**Text shown**
- - -
Posted by Josh Paunil on May 24th, 2011

Who’s Got Next? is a bi-weekly column by Josh Paunil, the RTC recruiting guru. We encourage you to check out his website dedicated solely to college basketball recruiting, National Recruiting Spotlight, for more detailed recruiting information. Twice a week he will bring you an overview of what’s going on in the complex world of recruiting, from who is signing where among the seniors to who the hot prospects are in the lower levels of the sport. If you have any suggestions as to areas we’re missing, please let us know at rushthecourt@yahoo.com.

Introduction

The stars were out to shine last weekend as the iS8/Nike Spring Classic wrapped up with national champions and all-americans garnering first and second team honors. The closing of a notable New York school that produced an NCAA Tournament Most Outstanding Player, and a star junior naming his final four schools are among the other headlines dominating the world of college basketball recruiting that we will explore in this edition of Who’s Got Next? Oh yeah, there’s also the DeAndre Daniels saga which continues to drag on…

What They’re Saying

Class of 2012 shooting guard Ricardo Ledo (#9) speaks out about his list.

  • Junior Ricardo Ledo (#9) on his list of schools: “I am looking at Kentucky, Providence, Syracuse and UConn.”
  • Senior Josiah Turner (#13) on how good he thinks Arizona will be next year: “I think we’re going to be pretty good, Sidiki [Johnson]‘s coming in. He’s a big man. He’s a beast, so I think we’ll still be pretty good.”
  • Junior Archie Goodwin (#19) on his favorite basketball memory: “My greatest basketball moment would’ve been helping my team win an AAU national title last summer in Orlando. We had to go through a lot of hard times to get to that point. We had to win nine games in a row.”
  • Senior D’Angelo Harrison (#47) on playing with his future teammates at St. John’s: “It was quite funny playing with them. We have a pretty good bond now and it makes it so much easier playing with them in the future.”
  • Sophomore Isaiah Lewis on his favorite memory: “My most memorable basketball moment would’ve been making the all-tournament team at the City of Palms. As a sophomore that was a big accomplishment for me.”
  • Senior Quincy Miller (#7) on his favorite basketball memory: “My greatest basketball moment would’ve been when I hit the game-winning three in the 18U championship game against Brazil last summer.”
  • Junior Shabazz Muhammad (#3) on his favorite basketball memory: “My best basketball moment would’ve been winning back-to-back state titles my freshman and sophomore years. That was a great run we had.”
  • Senior Nemanja Djurisic on his favorite part of the recruiting process: “Meeting people that have been in basketball for a long time and learning something new from interacting with them was great.”
- - -
**Data shown**
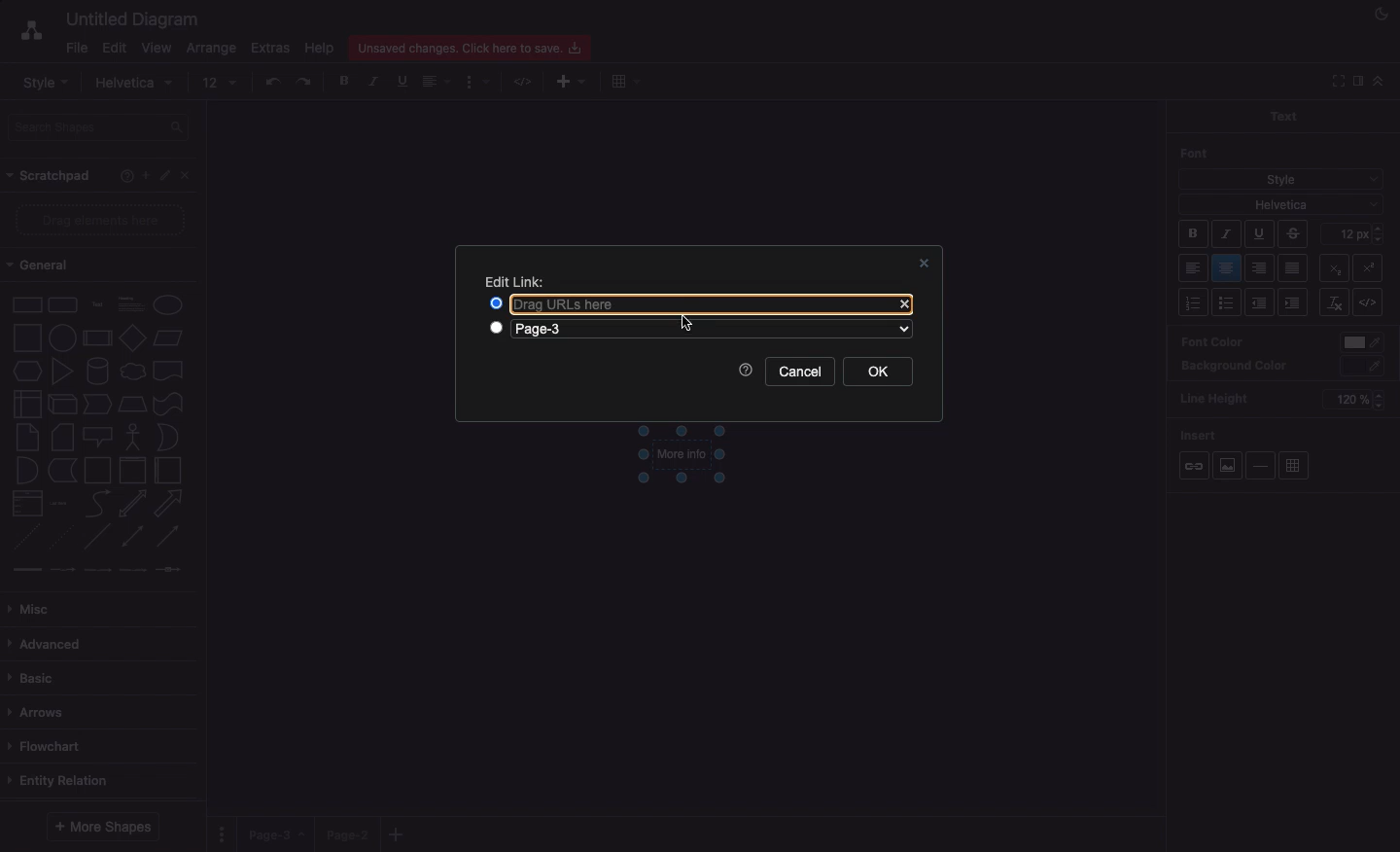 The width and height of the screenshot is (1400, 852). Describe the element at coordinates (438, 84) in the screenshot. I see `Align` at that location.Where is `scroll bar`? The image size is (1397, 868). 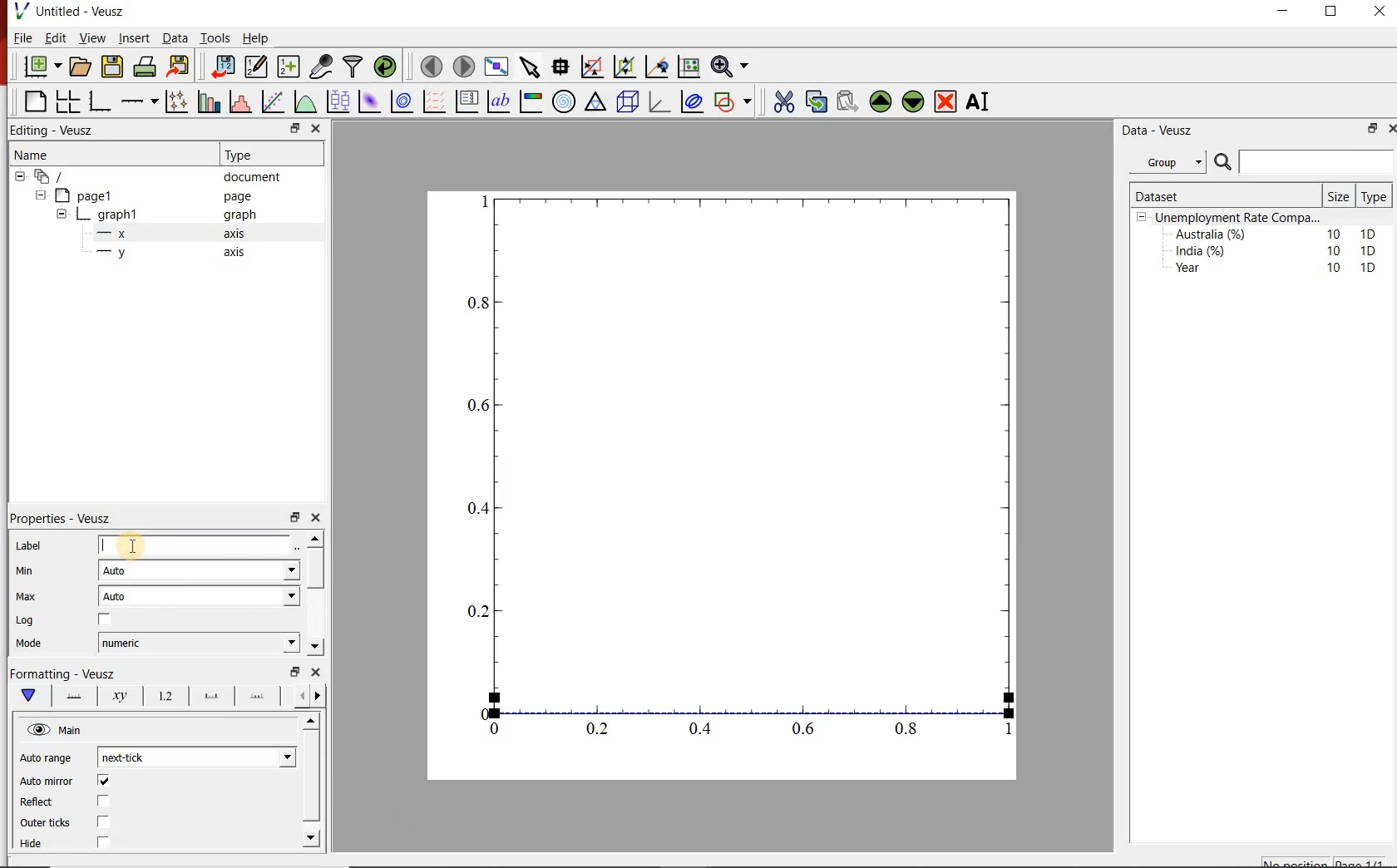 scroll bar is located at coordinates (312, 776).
- - -
**Work to complete**
A) Translate this sentence from the recruiting column into Spanish: "We had to go through a lot of hard times to get to that point."
B) Retype the stretch of the recruiting column from "The stars were" through "about his list.".

**The solutions**
A) Tuvimos que pasar por muchos momentos difíciles para llegar a ese punto.

B)
The stars were out to shine last weekend as the iS8/Nike Spring Classic wrapped up with national champions and all-americans garnering first and second team honors. The closing of a notable New York school that produced an NCAA Tournament Most Outstanding Player, and a star junior naming his final four schools are among the other headlines dominating the world of college basketball recruiting that we will explore in this edition of Who’s Got Next? Oh yeah, there’s also the DeAndre Daniels saga which continues to drag on…

What They’re Saying

Class of 2012 shooting guard Ricardo Ledo (#9) speaks out about his list.